### [DESCRIPTION OF THE TASK]
The required output is every line from the one containing "Task: Click the" through the last line of the listing below, copied exactly, pictures excluded.

### [MATERIAL PROVIDED]

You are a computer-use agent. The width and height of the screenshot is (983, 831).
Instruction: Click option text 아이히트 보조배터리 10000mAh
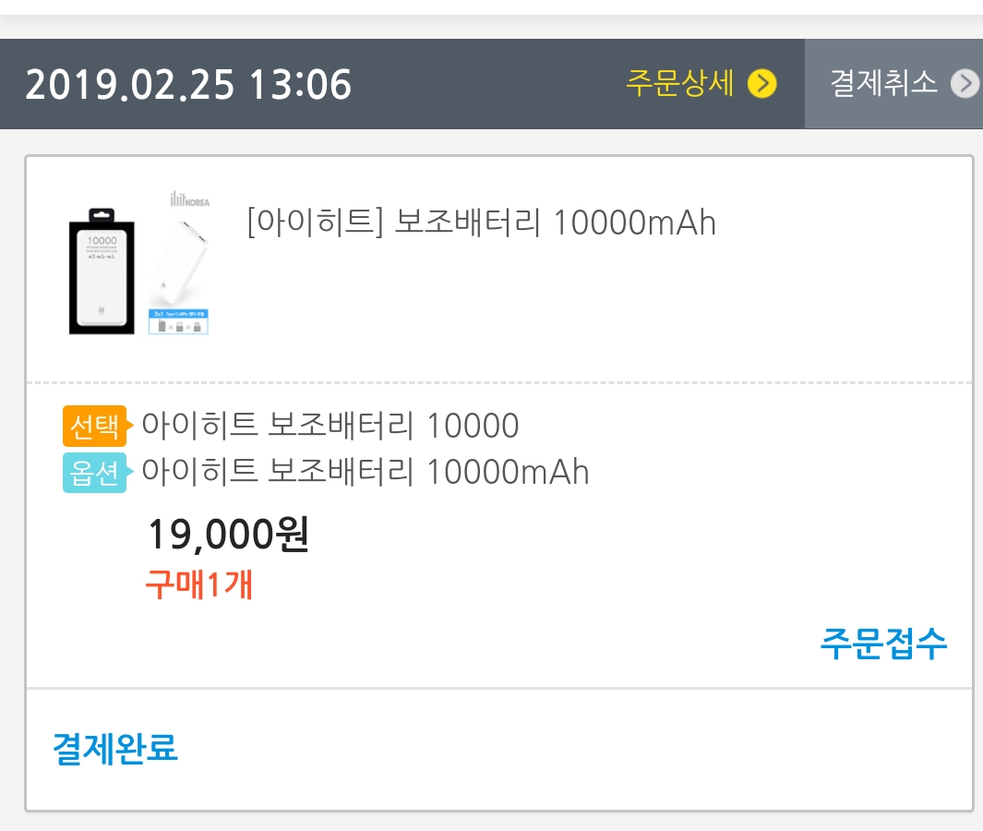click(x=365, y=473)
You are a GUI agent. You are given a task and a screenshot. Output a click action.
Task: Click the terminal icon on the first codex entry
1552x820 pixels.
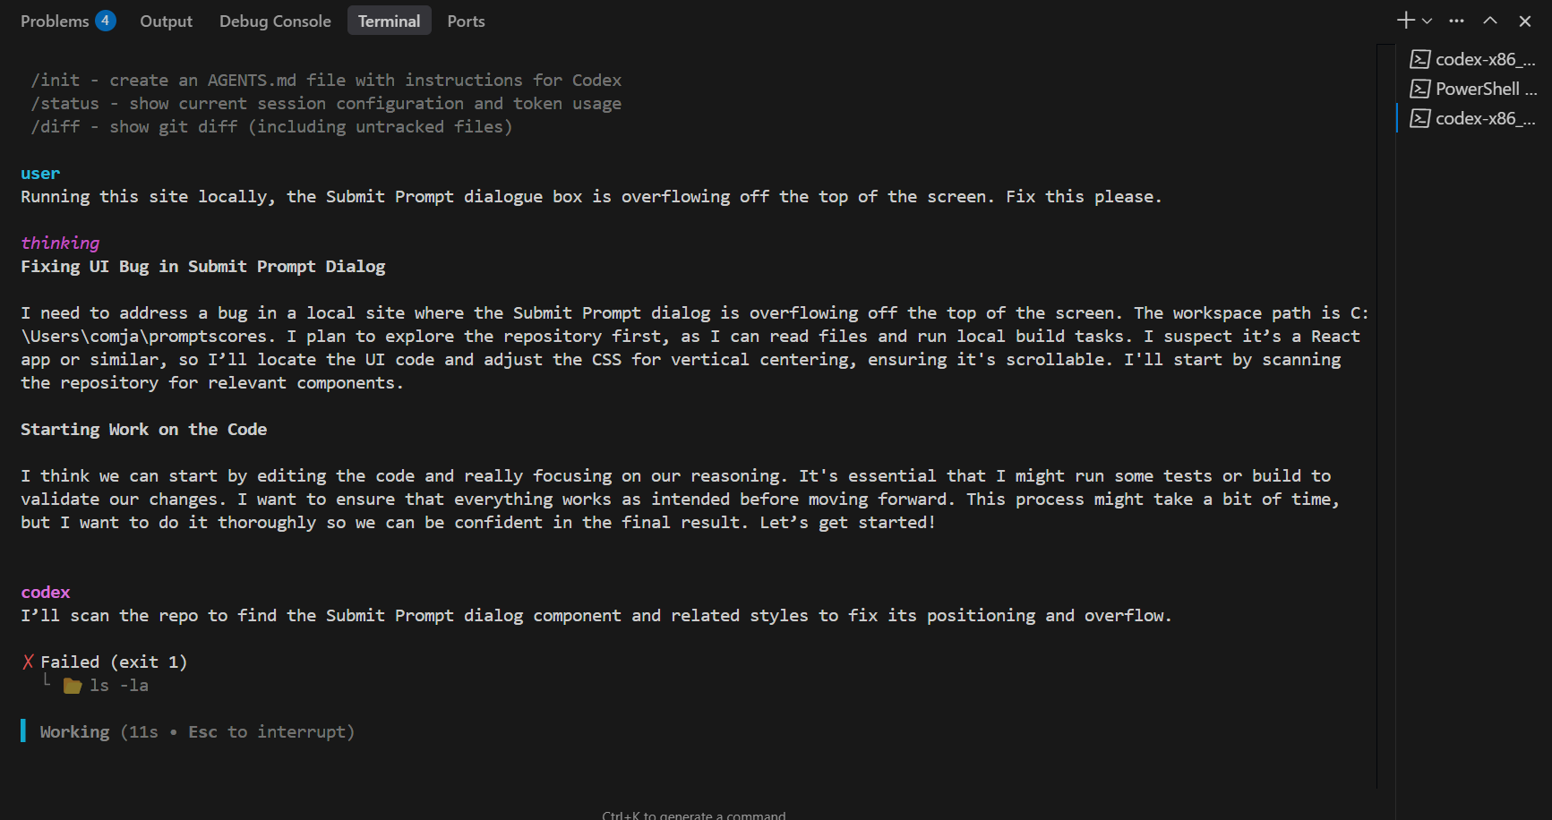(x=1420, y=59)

### [SOLUTION FOR THIS EXERCISE]
Task: Click the terminal icon on the first codex entry
1552x820 pixels.
(x=1420, y=59)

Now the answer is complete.